Eyes-free interfaces aren’t new. In fact, in 1994, Bill Buxton, a researcher at Microsoft, explored the idea of marking menus–round menus that were meant to be easier to use without the benefit of looking than a pull-down list. In recent years, Patrick Baudisch, another Microsoft researcher, who is also a professor at the Hasso Plattner Institute, in Germany, has applied the approach to MP3 menus that also provide audio feedback.

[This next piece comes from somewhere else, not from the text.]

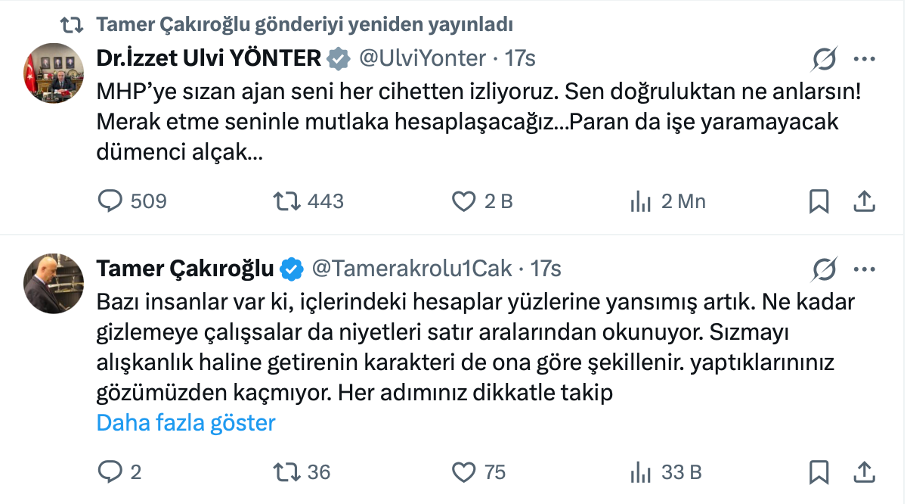Share Dr.İzzet Ulvi YÖNTER's post
908x504 pixels.
click(865, 201)
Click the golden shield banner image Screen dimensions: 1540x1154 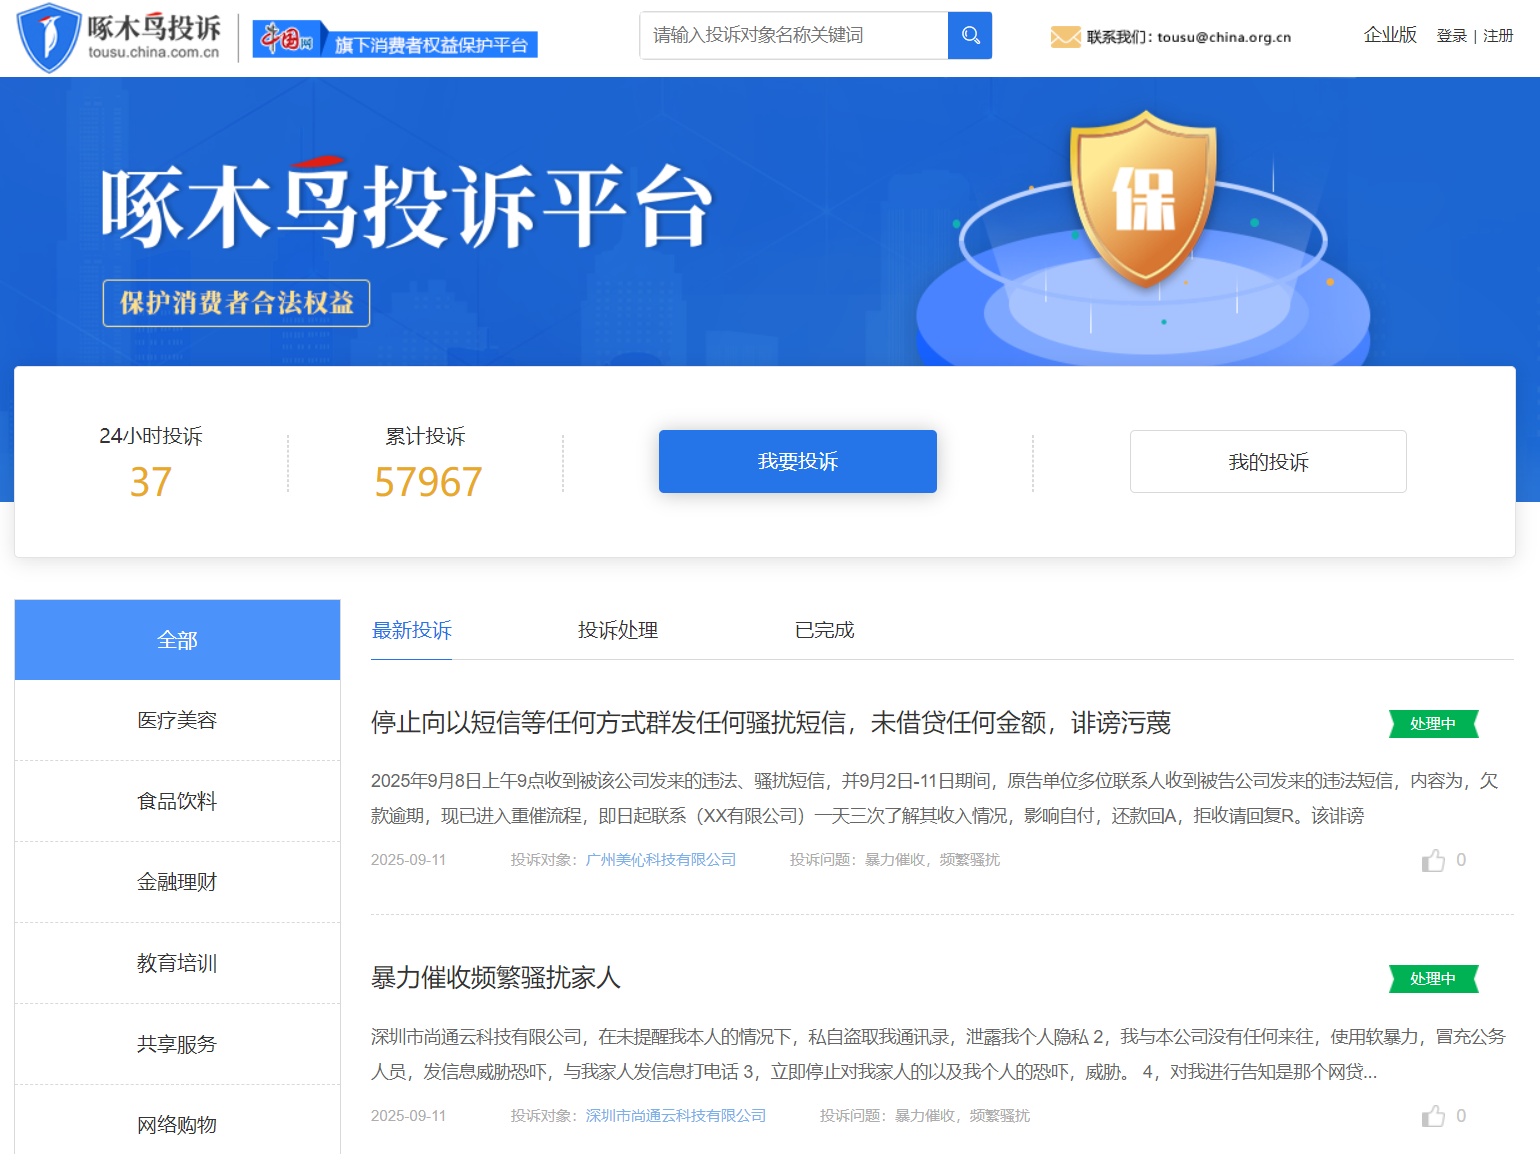(x=1143, y=200)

Some mobile phones already support vibrational feedback, but for the most part, gadget interfaces require intensive visual attention. According to Google’s Raman, Android could be one of the first phone platforms to enable a broad range of eyes-free interfaces. The Android platform supports vibrational and audio feedback, and at the conference, Raman and his colleague Charles Chen demonstrated that an eyes-free alternative can be added to almost any Android application with just a few lines of code.
The researchers showed off their interface as a way to dial numbers and search through contacts on a phone. One problem with most graphical user interfaces, says Raman, is that the buttons are in a fixed location, which is inconvenient if you can’t feel them. To address this problem, his interface appears as soon as a finger touches the screen, so that it is centered on this initial touch.

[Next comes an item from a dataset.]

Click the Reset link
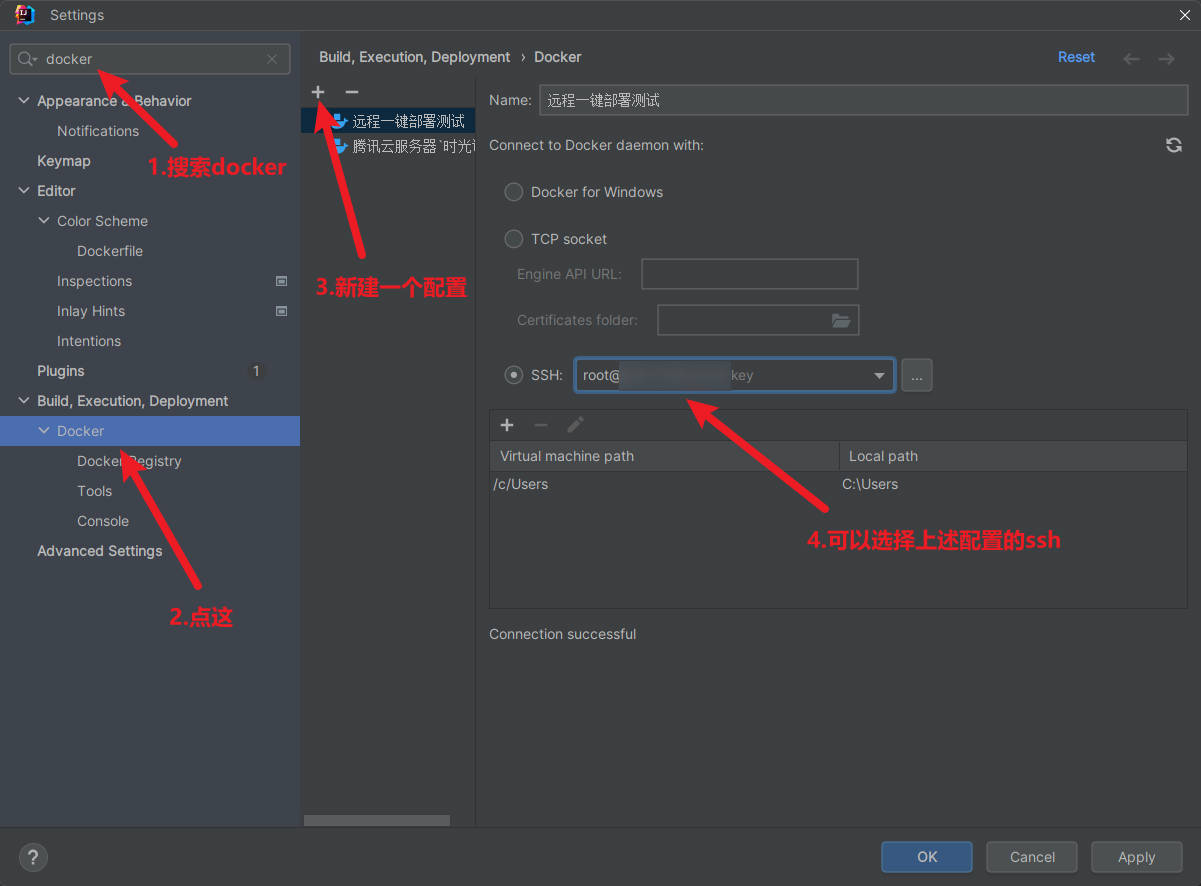 (x=1076, y=57)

When configured as a numeric keypad, the first touch sits directly on the number “5.” Swiping it to the upper right produces a “3,” and to the lower left a “7.” Each time, as the finger passes over a number, the phone vibrates, and when the finger is raised, indicating that a selection has been made, a computerized voice repeats the number.
To navigate through the phone’s address book, a user touches the screen to produce a circular set of eight letters. (See a video of the interface in action here.) Swiping to the upper left, where the “A” is located, opens a new circular menu of eight more letters: “B,” “C,” “D,” and so on. Employing this approach, says Raman, a user only needs to move his finger, at most three times, to access any letter.
Android also supports text-to-speech capabilities so that developers can design apps to verbalize the text that appears on a screen, but this doesn’t help users input information.
Microsoft’s Baudisch says that it will be exciting if these sorts of interfaces are to find their way outside of research labs. “It’s wonderful that [the Google researchers] are doing it, and they implemented it nicely,” he says. “Marking menus are great, and it’s time that somebody puts this into the products that it belongs in.”
Raman acknowledges that it’s still early days for eyes-free interfaces and that there is much to learn about what consumers will find useful. One possible way to improve eyes-free interactions would be to have the phone predict a user’s intent, he says. For instance, a person might regularly check the arrival times for a bus after work each day. Given that, the phone could respond to a certain gesture, such as tracing the letter “B” after 4:15 on weekdays, by telling the user when the next bus is due.